* _Исходный текст_
━━━━━━━━━━
Надежда Воробьева: Просто на уровне крестьянства, если говорить о том, что он придавал большую роль сельскому хозяйству, ну и если так взглянуть, то при тирании и при res publica там скорее всего будут проходить примерно те же процессы или нет, ощущение взаимодействия. Потому что это уровень ниже, они взаимодействуют непосредственно.

Гасан Гусейнов: Я просто сейчас не понял.

Надежда Воробьева: Я имею в виду то, что вы говорите скорее о том, как устроено общение, дружба и так далее, высший эшелон, потому что, по-вашему, получается, что вы привязываете к тому, как устроена политическая партия, но при этом вы говорите про сельское хозяйство, крестьянство, про то, как там все происходит. Но там, я предполагаю, все происходило примерно так же независимо от того, как все происходит наверху.

Гасан Гусейнов: Вы знаете, у Цицерона все-таки очень идеализированное представление о res publica: Лелий рассказывает о Сципионе Африканском, он сам не жил в ту эпоху, которую прославлял, но у него есть идеализированное представление о распределенном в этом обществе ощущении одинаковой ценности государства как набора процедур общественного взаимодействия, в котором никто не привязан к должности, в котором в определенном возрасте ты становишься там на одну должность, на одну ступеньку, потом наступает момент, когда, если ты хорошо себя показал, тебя должны назначить на другую должность, потом на следующую. У тебя нет вершины, добравшись до которой, ты сидишь там безвылазно, ты постоянно включен в процедуры, и те функции, которые ты отправляешь, не слипаются с тобой — вот чего хочет Цицерон. С этой точки зрения, в его идеале государства действительно есть архаические идеалистические моменты, как советский крестьянин, который выращивает каждый год урожай: он не может один раз вырастить для себя тыкву — каждый год надо доказывать свою тыквенность, и так же здесь, то есть ты свой набор функций отработал и приходит следующий, ты в другом месте действуешь, отправляешь другие функции.

Николай Поселягин: Кстати, во-первых, пожалуйста, когда задаете вопросы, представляйтесь: это для видеозаписи и расшифровки. И во-вторых, опять же, поскольку дискуссия у нас свободная, то допускаются не только вопросы, но и комментарии, и такие же мини-дискуссии, как вот сейчас, — это всячески приветствуется. Кроме того, можно обращаться не только к Гасану, но к Петру и к другим участникам нашего семинара.

Анастасия Кондратьева: Здравствуйте, меня зовут Настя, я студентка социологического факультета Шанинки. Я бы хотела побольше узнать о тех людях, которых нельзя иметь у себя в друзьях, по мнению Цицерона, и связанный с этим вопрос: «В каждом ли человеке можно найти искру, которую можно раздуть, чтобы сделать из нее дружбу?»
━━━━━━━━━━
* _Фрагмент данных_
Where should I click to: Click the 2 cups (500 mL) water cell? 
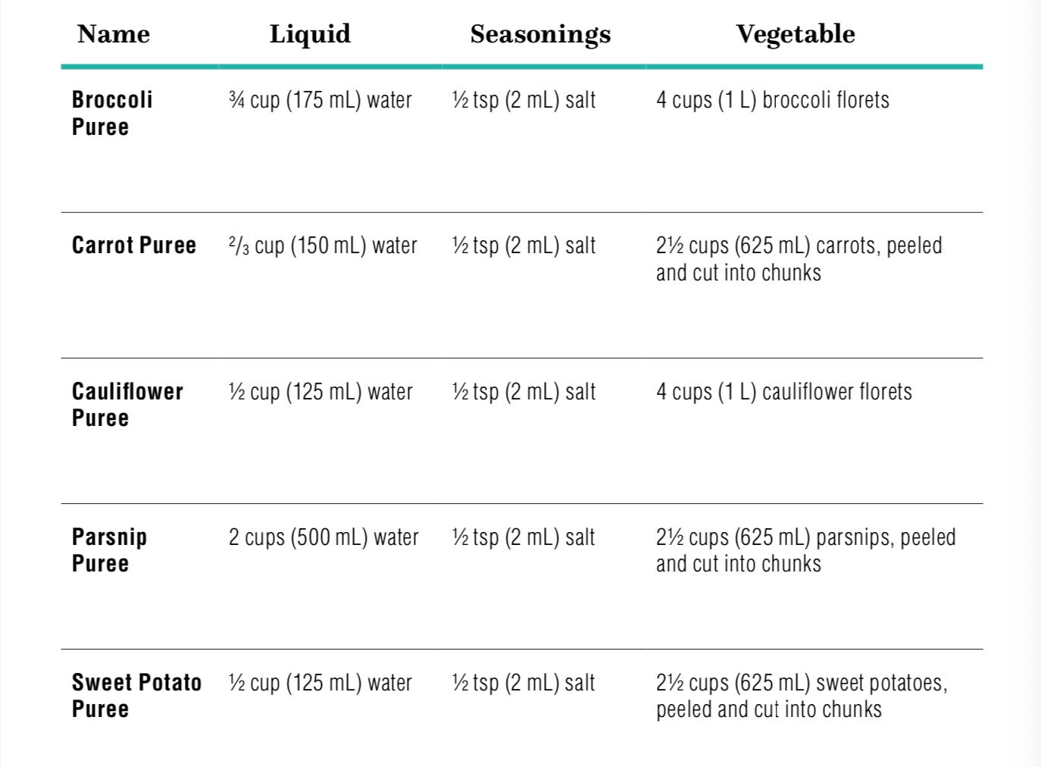324,537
━━━━━━━━━━
* _Задача 1_
Перепишите из расшифровки семинара о Цицероне всё, начиная со слов «Надежда Воробьева: Просто» и вплоть до слов «все происходит наверху.».
* _Задача 2_
На каком факультете учится Анастасия Кондратьева согласно расшифровке семинара о Цицероне?

* _Полный ответ 1_
Надежда Воробьева: Просто на уровне крестьянства, если говорить о том, что он придавал большую роль сельскому хозяйству, ну и если так взглянуть, то при тирании и при res publica там скорее всего будут проходить примерно те же процессы или нет, ощущение взаимодействия. Потому что это уровень ниже, они взаимодействуют непосредственно.

Гасан Гусейнов: Я просто сейчас не понял.

Надежда Воробьева: Я имею в виду то, что вы говорите скорее о том, как устроено общение, дружба и так далее, высший эшелон, потому что, по-вашему, получается, что вы привязываете к тому, как устроена политическая партия, но при этом вы говорите про сельское хозяйство, крестьянство, про то, как там все происходит. Но там, я предполагаю, все происходило примерно так же независимо от того, как все происходит наверху.

* _Полный ответ 2_
Она учится на социологическом факультете Шанинки.